**Task instructions:**
Counting task for the entries below: give the number of lines that contain the word "event", with no other text.

Start of Supplied entries

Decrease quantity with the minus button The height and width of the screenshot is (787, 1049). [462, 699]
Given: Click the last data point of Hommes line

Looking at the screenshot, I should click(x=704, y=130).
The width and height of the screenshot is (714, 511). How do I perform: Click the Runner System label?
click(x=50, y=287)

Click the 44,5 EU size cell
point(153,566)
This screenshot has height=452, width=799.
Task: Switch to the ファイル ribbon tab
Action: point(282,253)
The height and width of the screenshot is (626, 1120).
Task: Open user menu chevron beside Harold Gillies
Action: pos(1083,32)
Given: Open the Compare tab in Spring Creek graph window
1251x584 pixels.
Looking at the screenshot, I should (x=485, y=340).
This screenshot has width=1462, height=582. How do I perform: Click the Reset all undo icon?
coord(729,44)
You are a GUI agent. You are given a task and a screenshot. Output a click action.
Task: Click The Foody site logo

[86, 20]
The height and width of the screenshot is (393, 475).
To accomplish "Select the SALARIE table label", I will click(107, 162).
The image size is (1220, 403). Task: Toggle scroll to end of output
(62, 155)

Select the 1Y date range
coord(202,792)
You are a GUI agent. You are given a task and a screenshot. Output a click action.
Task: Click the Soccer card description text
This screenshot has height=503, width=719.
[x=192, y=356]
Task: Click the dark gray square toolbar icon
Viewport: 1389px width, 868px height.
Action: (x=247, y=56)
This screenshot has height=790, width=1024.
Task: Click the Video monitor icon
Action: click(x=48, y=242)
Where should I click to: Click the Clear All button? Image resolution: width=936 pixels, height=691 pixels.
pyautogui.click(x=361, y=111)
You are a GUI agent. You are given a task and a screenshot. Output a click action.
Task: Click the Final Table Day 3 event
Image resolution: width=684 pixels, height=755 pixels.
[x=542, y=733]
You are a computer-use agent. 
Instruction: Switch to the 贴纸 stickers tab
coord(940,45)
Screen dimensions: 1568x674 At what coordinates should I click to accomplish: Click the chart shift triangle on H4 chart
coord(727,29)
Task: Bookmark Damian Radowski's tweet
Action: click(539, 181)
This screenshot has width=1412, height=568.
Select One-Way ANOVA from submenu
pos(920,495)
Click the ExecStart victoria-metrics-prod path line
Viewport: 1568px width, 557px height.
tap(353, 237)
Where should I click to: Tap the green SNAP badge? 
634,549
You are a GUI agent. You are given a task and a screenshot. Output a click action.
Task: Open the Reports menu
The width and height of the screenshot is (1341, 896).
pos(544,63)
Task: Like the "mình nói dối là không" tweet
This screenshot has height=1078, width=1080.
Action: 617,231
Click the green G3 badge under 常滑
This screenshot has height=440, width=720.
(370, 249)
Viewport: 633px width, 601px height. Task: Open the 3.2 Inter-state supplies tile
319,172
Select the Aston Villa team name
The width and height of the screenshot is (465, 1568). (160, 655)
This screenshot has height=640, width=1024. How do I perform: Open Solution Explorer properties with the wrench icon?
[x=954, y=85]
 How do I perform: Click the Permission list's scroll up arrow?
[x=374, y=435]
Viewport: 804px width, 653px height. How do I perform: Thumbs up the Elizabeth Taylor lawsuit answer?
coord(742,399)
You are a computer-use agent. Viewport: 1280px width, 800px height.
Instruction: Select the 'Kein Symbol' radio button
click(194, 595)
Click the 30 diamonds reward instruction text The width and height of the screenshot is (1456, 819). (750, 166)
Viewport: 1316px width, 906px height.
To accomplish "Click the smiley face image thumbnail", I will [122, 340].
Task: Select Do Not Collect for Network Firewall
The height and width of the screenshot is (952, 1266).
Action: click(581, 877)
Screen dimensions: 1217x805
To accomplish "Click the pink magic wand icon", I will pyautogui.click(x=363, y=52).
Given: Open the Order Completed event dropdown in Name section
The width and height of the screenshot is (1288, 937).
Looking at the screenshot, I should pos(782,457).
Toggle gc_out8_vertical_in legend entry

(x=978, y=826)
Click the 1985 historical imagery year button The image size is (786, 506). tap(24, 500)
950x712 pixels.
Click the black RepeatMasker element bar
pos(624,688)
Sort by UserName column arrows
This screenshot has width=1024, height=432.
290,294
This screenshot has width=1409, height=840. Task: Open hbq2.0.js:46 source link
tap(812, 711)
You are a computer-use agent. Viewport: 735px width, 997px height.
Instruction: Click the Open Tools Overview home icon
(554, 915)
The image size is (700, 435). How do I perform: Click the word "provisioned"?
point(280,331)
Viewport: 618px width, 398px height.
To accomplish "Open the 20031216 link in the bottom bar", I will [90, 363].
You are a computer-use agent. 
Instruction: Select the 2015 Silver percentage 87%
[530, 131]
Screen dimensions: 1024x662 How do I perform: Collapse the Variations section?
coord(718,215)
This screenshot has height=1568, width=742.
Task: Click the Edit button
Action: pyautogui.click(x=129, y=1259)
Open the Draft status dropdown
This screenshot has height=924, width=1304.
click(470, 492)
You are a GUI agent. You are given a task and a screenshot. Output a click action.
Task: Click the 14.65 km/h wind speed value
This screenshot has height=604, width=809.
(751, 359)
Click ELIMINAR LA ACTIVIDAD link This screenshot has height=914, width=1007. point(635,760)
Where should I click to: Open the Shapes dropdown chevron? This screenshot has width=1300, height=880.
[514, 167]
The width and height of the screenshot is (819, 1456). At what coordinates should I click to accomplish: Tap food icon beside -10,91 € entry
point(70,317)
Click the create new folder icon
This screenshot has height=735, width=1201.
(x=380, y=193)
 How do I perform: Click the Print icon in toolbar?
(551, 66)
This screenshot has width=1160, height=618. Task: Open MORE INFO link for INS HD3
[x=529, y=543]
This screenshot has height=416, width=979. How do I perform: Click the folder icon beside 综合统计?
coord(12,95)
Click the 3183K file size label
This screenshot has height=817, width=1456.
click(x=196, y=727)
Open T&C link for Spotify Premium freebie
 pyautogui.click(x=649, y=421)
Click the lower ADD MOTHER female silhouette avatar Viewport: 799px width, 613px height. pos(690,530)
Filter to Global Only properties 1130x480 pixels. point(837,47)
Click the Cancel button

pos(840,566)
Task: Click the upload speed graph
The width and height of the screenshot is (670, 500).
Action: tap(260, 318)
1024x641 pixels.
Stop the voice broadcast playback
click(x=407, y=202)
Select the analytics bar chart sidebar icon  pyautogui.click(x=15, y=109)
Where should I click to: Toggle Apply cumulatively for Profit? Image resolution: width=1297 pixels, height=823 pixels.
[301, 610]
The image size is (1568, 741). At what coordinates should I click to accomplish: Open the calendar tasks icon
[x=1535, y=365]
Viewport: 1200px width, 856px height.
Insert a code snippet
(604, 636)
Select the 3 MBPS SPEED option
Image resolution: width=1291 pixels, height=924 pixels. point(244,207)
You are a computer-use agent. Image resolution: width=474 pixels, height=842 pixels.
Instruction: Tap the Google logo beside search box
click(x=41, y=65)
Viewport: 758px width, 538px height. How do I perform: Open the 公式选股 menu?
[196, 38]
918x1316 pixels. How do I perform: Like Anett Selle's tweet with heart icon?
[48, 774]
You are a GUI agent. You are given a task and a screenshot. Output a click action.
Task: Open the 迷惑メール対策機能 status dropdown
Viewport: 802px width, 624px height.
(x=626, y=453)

End of Supplied entries

**Result of this task:**
2